> Exercise objective: Somewhere below are a line with "Open the brush Mode dropdown" and a later line with "Screen dimensions: 1456x818". Output exactly those lines and all lines between them.

> Records supplied:

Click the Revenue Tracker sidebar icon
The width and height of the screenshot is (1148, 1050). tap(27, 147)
...
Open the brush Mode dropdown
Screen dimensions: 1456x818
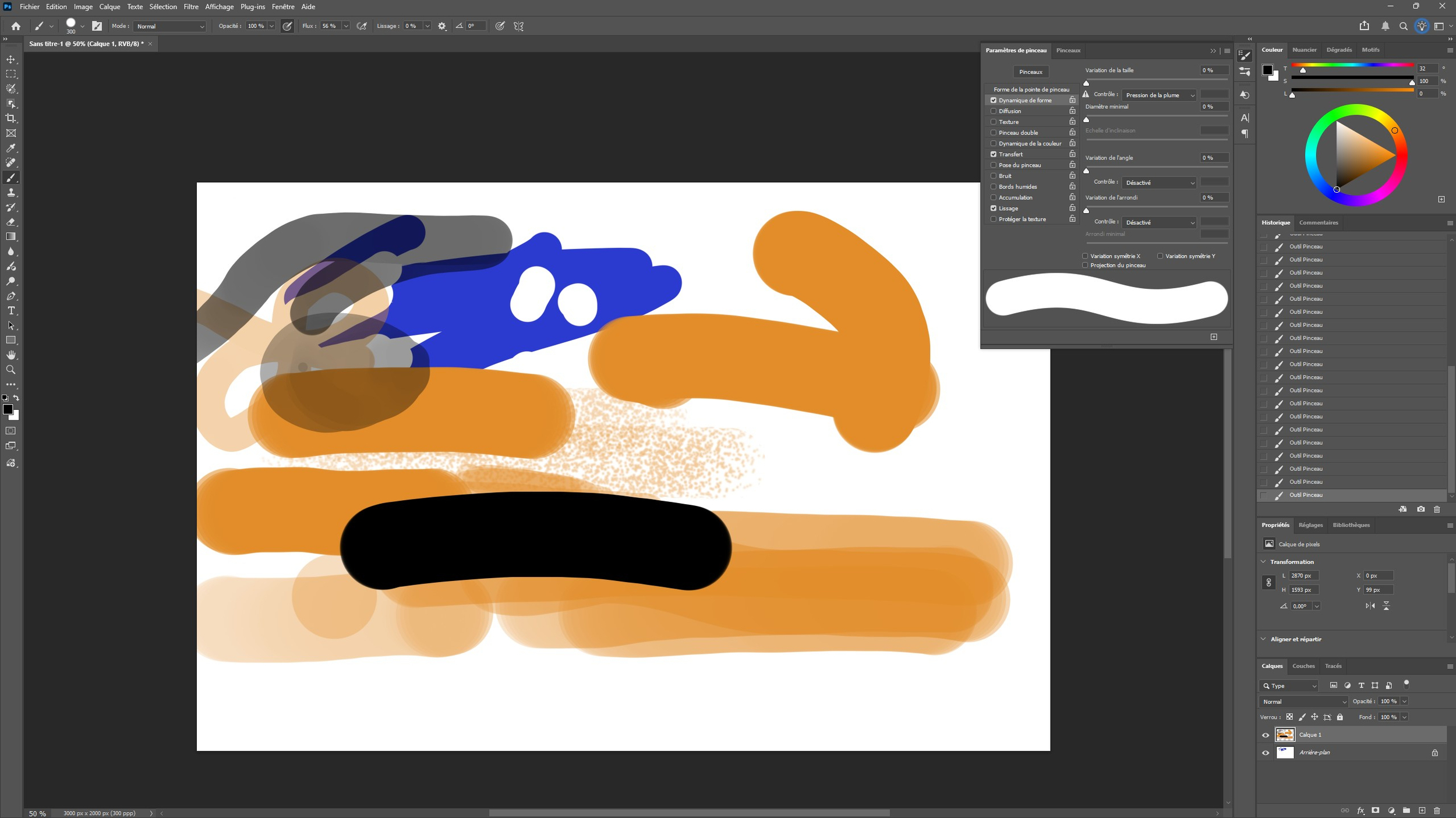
...
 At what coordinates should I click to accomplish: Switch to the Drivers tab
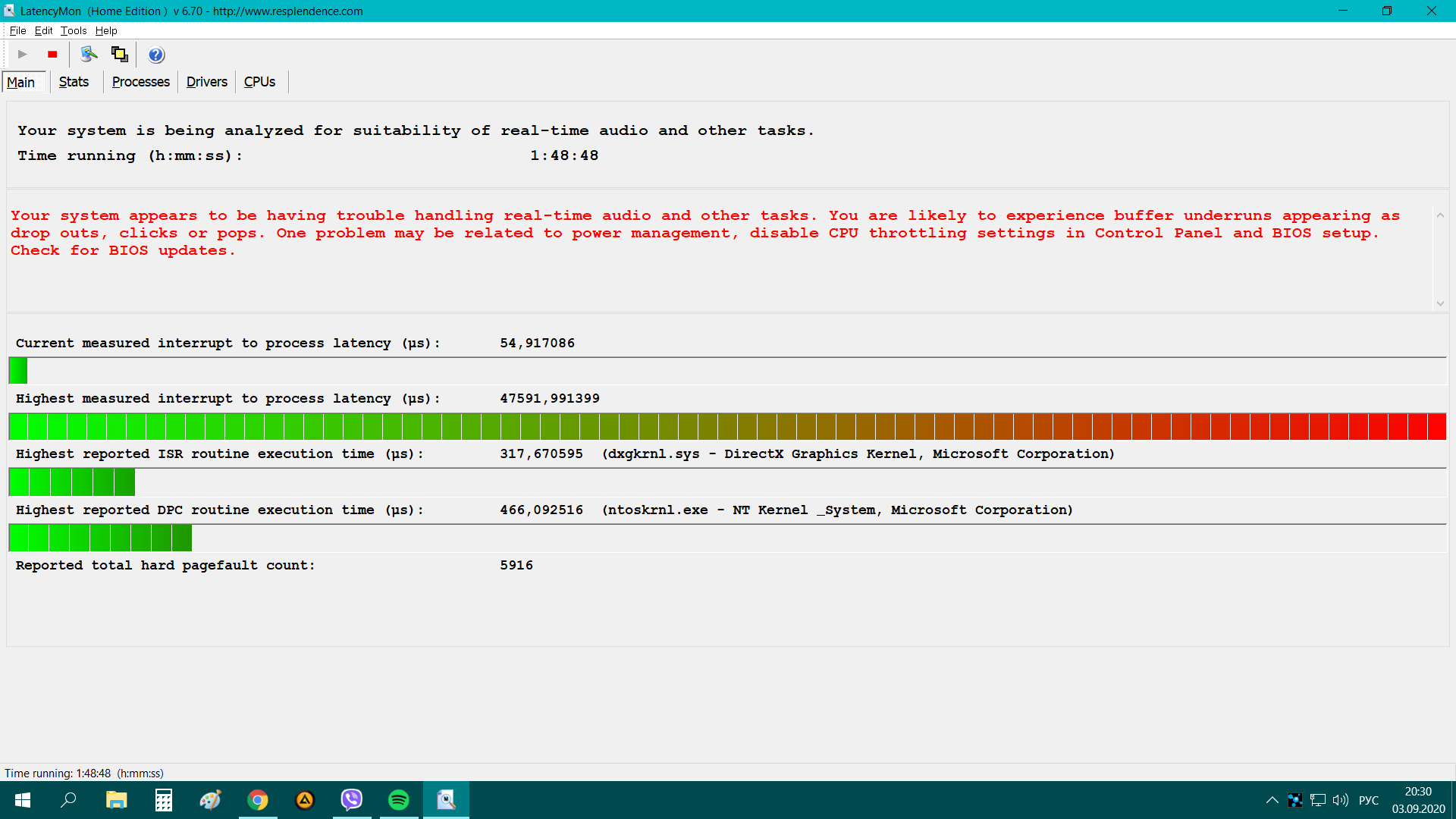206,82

> Task solution:
Open the brush Mode dropdown
Screen dimensions: 1456x818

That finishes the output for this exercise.